═════ EXTRAIT DE PAGE ═════

Scène

Serge Boucher : L’écran humain

En écrivant sur des gens simples et attachants, le théâtre de SERGE BOUCHER a un côté Petite Vie, la caricature en moins. Après la solitude et le désespoir, l’auteur de Motel Hélène braque son objectif sur la famille.

À l’ombre d’une dramaturgie québécoise plus souvent dominée par les grands conflits familiaux hérités des Grecs (Michel Tremblay), par un imaginaire lyrique (Michel Marc Bouchard) ou une langue poétique (Normand Chaurette), Serge Boucher fait figure de tragédien du quotidien. Dans son écriture économe, les silences et les objets disent souvent plus que les mots malhabiles de ses personnages, des êtres démunis dont il traque les blessures cachées.

Pour sa troisième pièce en six ans, 24 Poses (portraits), qui sera créée la semaine prochaine au Théâtre d’Aujourd’hui, l’image d’une famille (la sienne, la nôtre) s’est imposée à l’auteur, lui qui n’avait jamais écrit que des textes à trois personnages. «Tout en poursuivant mon type d’écriture, j’avais une envie très forte de défaire mon pattern habituel, entre autres sur le plan de la structure, explique l’auteur. Motel Hélène et Natures Mortes étaient toutes deux construites en 30 scènes.»

Surtout, Serge Boucher désirait pousser plus loin son écriture, qu’on qualifie volontiers d’hyperréaliste, en «l’assumant totalement dans ce qui était le plus anodin». Le prétexte de la pièce? La réunion d’une famille banale, dans un bungalow, à l’occasion du quarantième anniversaire du fils aîné. Entre les farces plates du beau-frère, l’offrande des cadeaux, les considérations sur la météo ou la nouvelle robe de la soeur, 24 Poses croque, l’espace d’une journée, une famille bâtie sur les non-dits et les rôles dont chacun est prisonnier.

«Je ne voulais pas faire une pièce conflictuelle. Et surtout, dès le départ, ça m’intéressait énormément d’écrire une pièce où il n’y aurait pas de support dramatique. Tu sais, cette idée qu’un personnage existe s’il a une faille, s’il vit un drame. Mais je me disais: ma vie à moi ne tient pas juste sur une grande blessure. Et on est tous pareils. Est-ce possible de faire une pièce sans conflit ouvert?»

═════ SEGMENT DE DONNÉES ═════

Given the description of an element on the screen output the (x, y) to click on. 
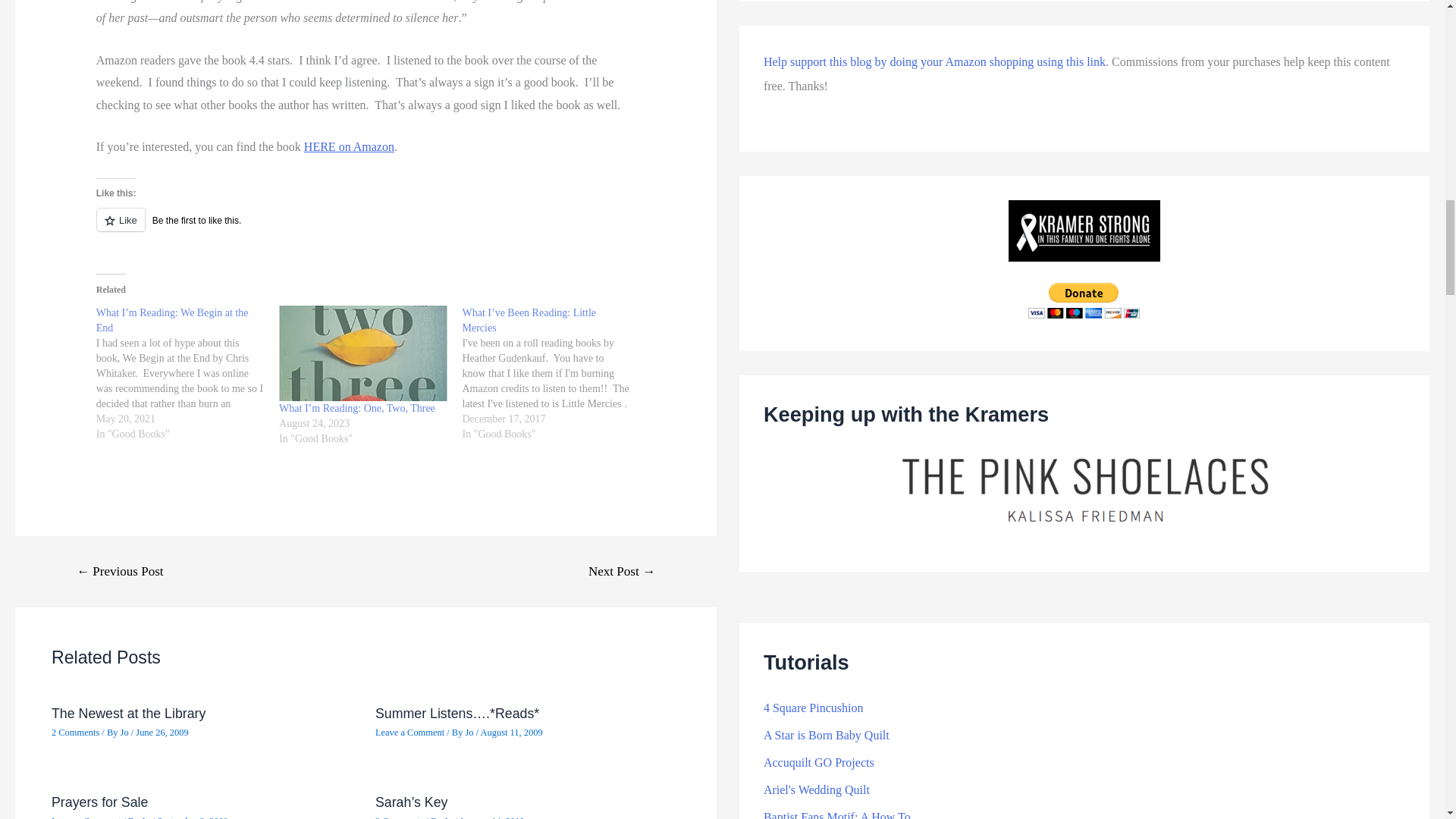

═════

EXERCICES.
**A.** Recopiez le passage de l'extrait de page qui commence par « Surtout, Serge Boucher » et va jusqu'à « chacun est prisonnier. ».
**B.** Relevez tous les titres de pièces de Serge Boucher cités dans l'extrait de page.
**C.** D'après l'extrait de page, à quelle occasion la famille de 24 Poses se réunit-elle ?

RÉPONSES.
**A.**
Surtout, Serge Boucher désirait pousser plus loin son écriture, qu’on qualifie volontiers d’hyperréaliste, en «l’assumant totalement dans ce qui était le plus anodin». Le prétexte de la pièce? La réunion d’une famille banale, dans un bungalow, à l’occasion du quarantième anniversaire du fils aîné. Entre les farces plates du beau-frère, l’offrande des cadeaux, les considérations sur la météo ou la nouvelle robe de la soeur, 24 Poses croque, l’espace d’une journée, une famille bâtie sur les non-dits et les rôles dont chacun est prisonnier.

**B.**
Motel Hélène
Natures Mortes
24 Poses (portraits)

**C.** Pour le quarantième anniversaire du fils aîné.